**RECORD EXCERPTS**

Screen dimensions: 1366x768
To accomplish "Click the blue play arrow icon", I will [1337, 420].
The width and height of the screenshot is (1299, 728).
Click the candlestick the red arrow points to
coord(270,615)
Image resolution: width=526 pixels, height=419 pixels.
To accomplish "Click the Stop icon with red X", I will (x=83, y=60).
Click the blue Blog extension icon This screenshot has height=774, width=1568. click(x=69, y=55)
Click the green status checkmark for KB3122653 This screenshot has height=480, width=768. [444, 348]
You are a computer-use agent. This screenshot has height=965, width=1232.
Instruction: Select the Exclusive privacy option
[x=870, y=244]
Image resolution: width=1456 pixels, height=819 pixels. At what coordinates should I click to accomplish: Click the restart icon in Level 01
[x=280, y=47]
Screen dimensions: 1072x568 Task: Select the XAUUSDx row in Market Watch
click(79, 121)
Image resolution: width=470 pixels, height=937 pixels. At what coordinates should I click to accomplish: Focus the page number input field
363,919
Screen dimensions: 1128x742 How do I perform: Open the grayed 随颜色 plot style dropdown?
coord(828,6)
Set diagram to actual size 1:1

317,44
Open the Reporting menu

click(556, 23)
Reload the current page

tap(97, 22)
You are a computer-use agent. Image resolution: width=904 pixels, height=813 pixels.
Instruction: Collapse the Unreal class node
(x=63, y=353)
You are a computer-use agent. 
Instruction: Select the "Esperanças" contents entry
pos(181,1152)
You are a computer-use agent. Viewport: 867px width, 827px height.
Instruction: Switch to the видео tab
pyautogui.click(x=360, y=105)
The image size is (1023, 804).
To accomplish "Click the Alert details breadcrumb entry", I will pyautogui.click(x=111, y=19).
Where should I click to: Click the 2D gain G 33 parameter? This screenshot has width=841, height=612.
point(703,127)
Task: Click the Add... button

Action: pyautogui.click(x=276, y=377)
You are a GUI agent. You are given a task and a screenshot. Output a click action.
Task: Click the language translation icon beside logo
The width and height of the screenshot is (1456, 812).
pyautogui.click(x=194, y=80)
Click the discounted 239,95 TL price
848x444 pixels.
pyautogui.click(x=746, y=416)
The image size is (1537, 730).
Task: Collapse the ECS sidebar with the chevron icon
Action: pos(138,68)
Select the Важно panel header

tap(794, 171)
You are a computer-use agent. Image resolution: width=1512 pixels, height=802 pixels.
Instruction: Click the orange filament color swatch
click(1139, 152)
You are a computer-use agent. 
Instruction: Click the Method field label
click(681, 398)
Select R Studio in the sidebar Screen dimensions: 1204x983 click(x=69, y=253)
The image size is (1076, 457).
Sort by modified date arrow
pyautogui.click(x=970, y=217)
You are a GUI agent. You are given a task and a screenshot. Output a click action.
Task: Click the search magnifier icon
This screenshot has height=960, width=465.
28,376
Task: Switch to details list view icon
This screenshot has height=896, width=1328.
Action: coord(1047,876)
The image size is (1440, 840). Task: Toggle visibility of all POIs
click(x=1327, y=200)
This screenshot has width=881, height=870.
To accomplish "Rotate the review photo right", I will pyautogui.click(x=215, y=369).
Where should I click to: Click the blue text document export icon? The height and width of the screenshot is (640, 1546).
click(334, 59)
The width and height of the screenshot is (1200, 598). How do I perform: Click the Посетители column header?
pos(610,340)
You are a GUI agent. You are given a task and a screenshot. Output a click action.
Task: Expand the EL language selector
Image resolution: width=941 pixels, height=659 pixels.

**PROBLEM TO SOLVE**
Duplicate every line of the records above verbatim, from the first line through the last, without changing anything.

**ANSWER**
Screen dimensions: 1366x768
To accomplish "Click the blue play arrow icon", I will [1337, 420].
The width and height of the screenshot is (1299, 728).
Click the candlestick the red arrow points to
coord(270,615)
Image resolution: width=526 pixels, height=419 pixels.
To accomplish "Click the Stop icon with red X", I will (x=83, y=60).
Click the blue Blog extension icon This screenshot has height=774, width=1568. click(x=69, y=55)
Click the green status checkmark for KB3122653 This screenshot has height=480, width=768. [444, 348]
You are a computer-use agent. This screenshot has height=965, width=1232.
Instruction: Select the Exclusive privacy option
[x=870, y=244]
Image resolution: width=1456 pixels, height=819 pixels. At what coordinates should I click to accomplish: Click the restart icon in Level 01
[x=280, y=47]
Screen dimensions: 1072x568 Task: Select the XAUUSDx row in Market Watch
click(79, 121)
Image resolution: width=470 pixels, height=937 pixels. At what coordinates should I click to accomplish: Focus the page number input field
363,919
Screen dimensions: 1128x742 How do I perform: Open the grayed 随颜色 plot style dropdown?
coord(828,6)
Set diagram to actual size 1:1

317,44
Open the Reporting menu

click(556, 23)
Reload the current page

tap(97, 22)
You are a computer-use agent. Image resolution: width=904 pixels, height=813 pixels.
Instruction: Collapse the Unreal class node
(x=63, y=353)
You are a computer-use agent. 
Instruction: Select the "Esperanças" contents entry
pos(181,1152)
You are a computer-use agent. Viewport: 867px width, 827px height.
Instruction: Switch to the видео tab
pyautogui.click(x=360, y=105)
The image size is (1023, 804).
To accomplish "Click the Alert details breadcrumb entry", I will pyautogui.click(x=111, y=19).
Where should I click to: Click the 2D gain G 33 parameter? This screenshot has width=841, height=612.
point(703,127)
Task: Click the Add... button

Action: pyautogui.click(x=276, y=377)
You are a GUI agent. You are given a task and a screenshot. Output a click action.
Task: Click the language translation icon beside logo
The width and height of the screenshot is (1456, 812).
pyautogui.click(x=194, y=80)
Click the discounted 239,95 TL price
848x444 pixels.
pyautogui.click(x=746, y=416)
The image size is (1537, 730).
Task: Collapse the ECS sidebar with the chevron icon
Action: pos(138,68)
Select the Важно panel header

tap(794, 171)
You are a computer-use agent. Image resolution: width=1512 pixels, height=802 pixels.
Instruction: Click the orange filament color swatch
click(1139, 152)
You are a computer-use agent. 
Instruction: Click the Method field label
click(681, 398)
Select R Studio in the sidebar Screen dimensions: 1204x983 click(x=69, y=253)
The image size is (1076, 457).
Sort by modified date arrow
pyautogui.click(x=970, y=217)
You are a GUI agent. You are given a task and a screenshot. Output a click action.
Task: Click the search magnifier icon
This screenshot has height=960, width=465.
28,376
Task: Switch to details list view icon
This screenshot has height=896, width=1328.
Action: coord(1047,876)
The image size is (1440, 840). Task: Toggle visibility of all POIs
click(x=1327, y=200)
This screenshot has width=881, height=870.
To accomplish "Rotate the review photo right", I will pyautogui.click(x=215, y=369).
Where should I click to: Click the blue text document export icon? The height and width of the screenshot is (640, 1546).
click(334, 59)
The width and height of the screenshot is (1200, 598). How do I perform: Click the Посетители column header?
pos(610,340)
You are a GUI agent. You are given a task and a screenshot. Output a click action.
Task: Expand the EL language selector
Image resolution: width=941 pixels, height=659 pixels.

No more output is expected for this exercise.